Approach to jamming in an air-fluidized granular bed

TL;DR

This study investigates how a bidisperse air-fluidized granular bed approaches jamming, analyzing structural and dynamical properties that resemble those in dense colloidal systems and supercooled liquids.

Contribution

It provides detailed measurements of structural and dynamical changes in a driven granular system near jamming, highlighting similarities with thermal glassy materials.

Findings

Non-Gaussian speed distributions observed

Structural measures indicate increased constraints near jamming

Vibrational density of states shows characteristic features

Abstract

Quasi-2D bidisperse amorphous systems of steel beads are fluidized by a uniform upflow of air, so that the beads roll on a horizontal plane.
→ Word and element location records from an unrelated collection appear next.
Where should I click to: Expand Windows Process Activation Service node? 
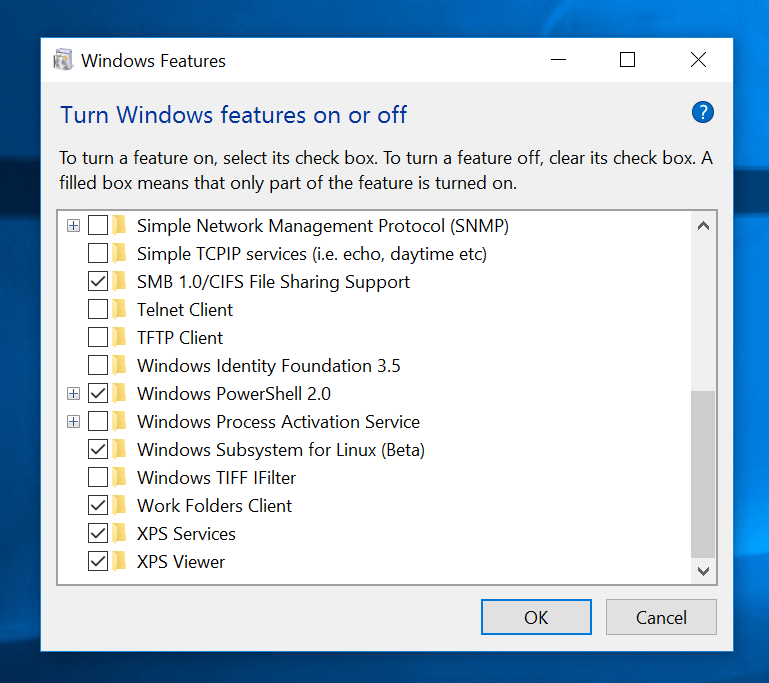(x=73, y=422)
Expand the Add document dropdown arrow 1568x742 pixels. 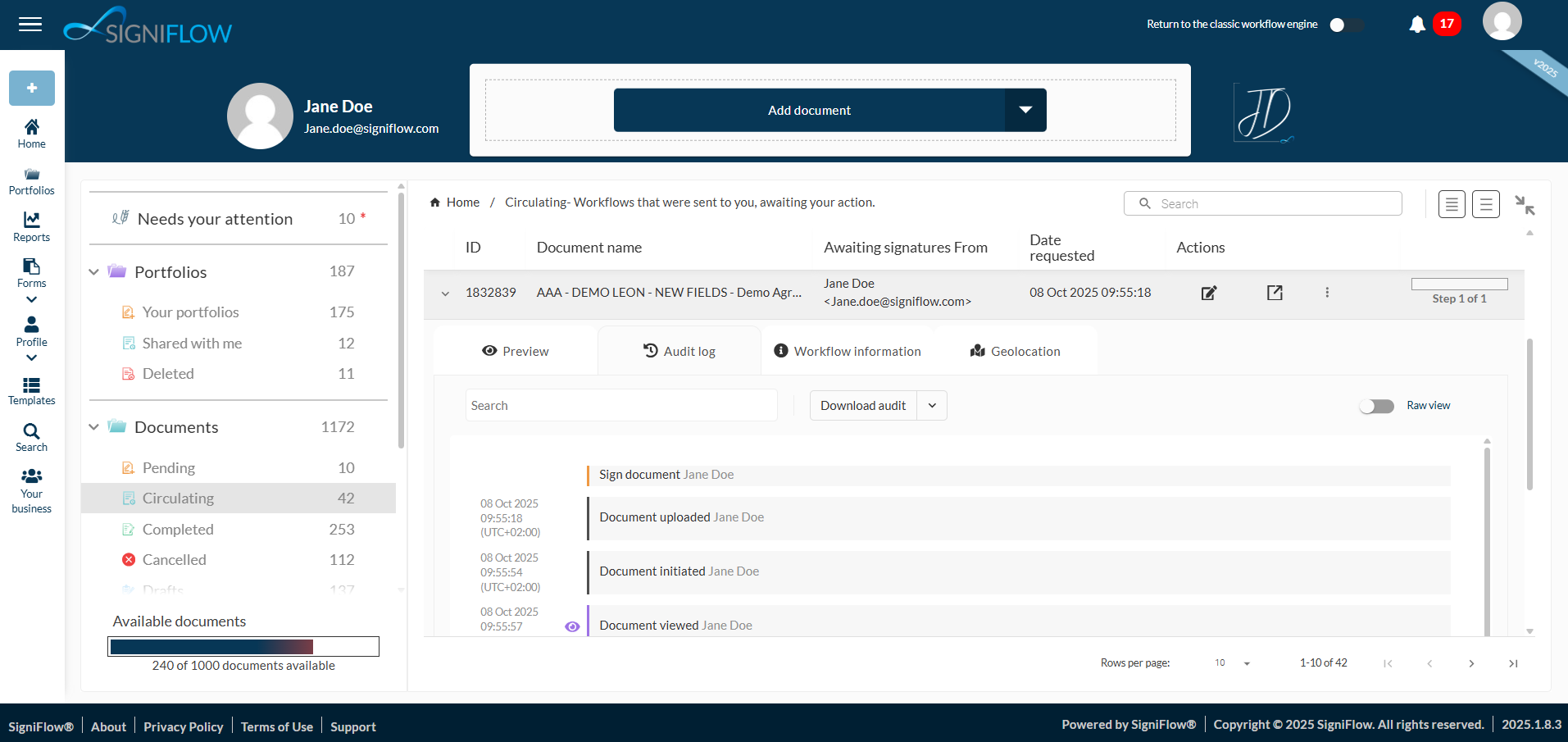pos(1025,109)
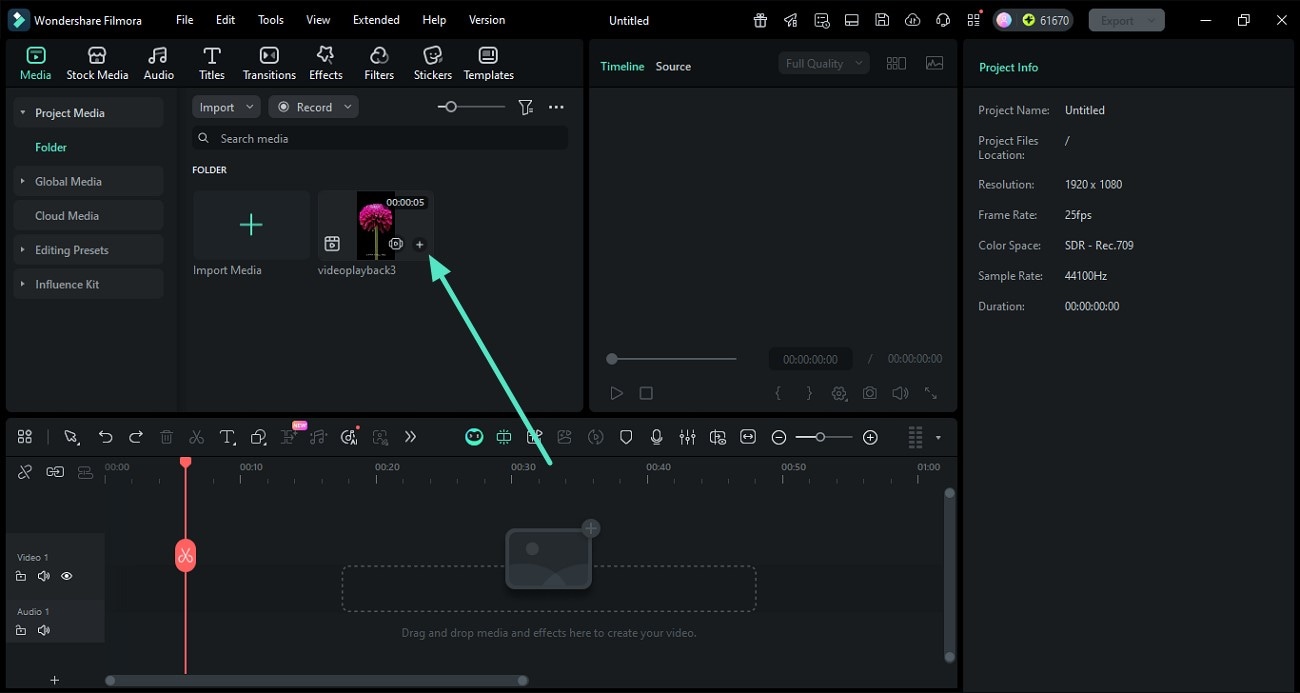Image resolution: width=1300 pixels, height=693 pixels.
Task: Expand the Editing Presets section
Action: (22, 249)
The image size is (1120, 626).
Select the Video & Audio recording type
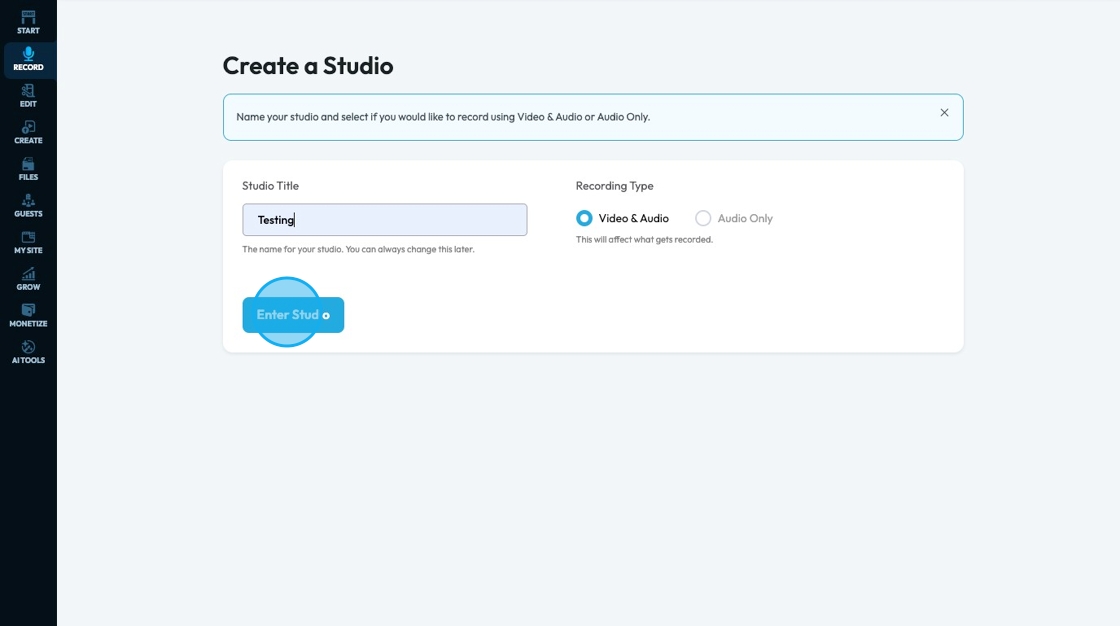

The short-time ballistic motion of the beads is stochastic, with non-Gaussian speed distributions and with different average kinetic energies for the two species. The approach to jamming is studied as a function of increasing bead area fraction and also as a function of decreasing air speed. The structure of the system is measured in terms of both the Voronoi tessellation and the pair distribution function. The dynamics of the system is measured in terms of both displacement statistics and the density of vibrational states. These quantities all exhibit tell-tale features as the dynamics become more constrained closer to jamming. Though the system is driven and athermal, the behavior is remarkably reminiscent of that in dense colloidal suspensions and supercooled liquids.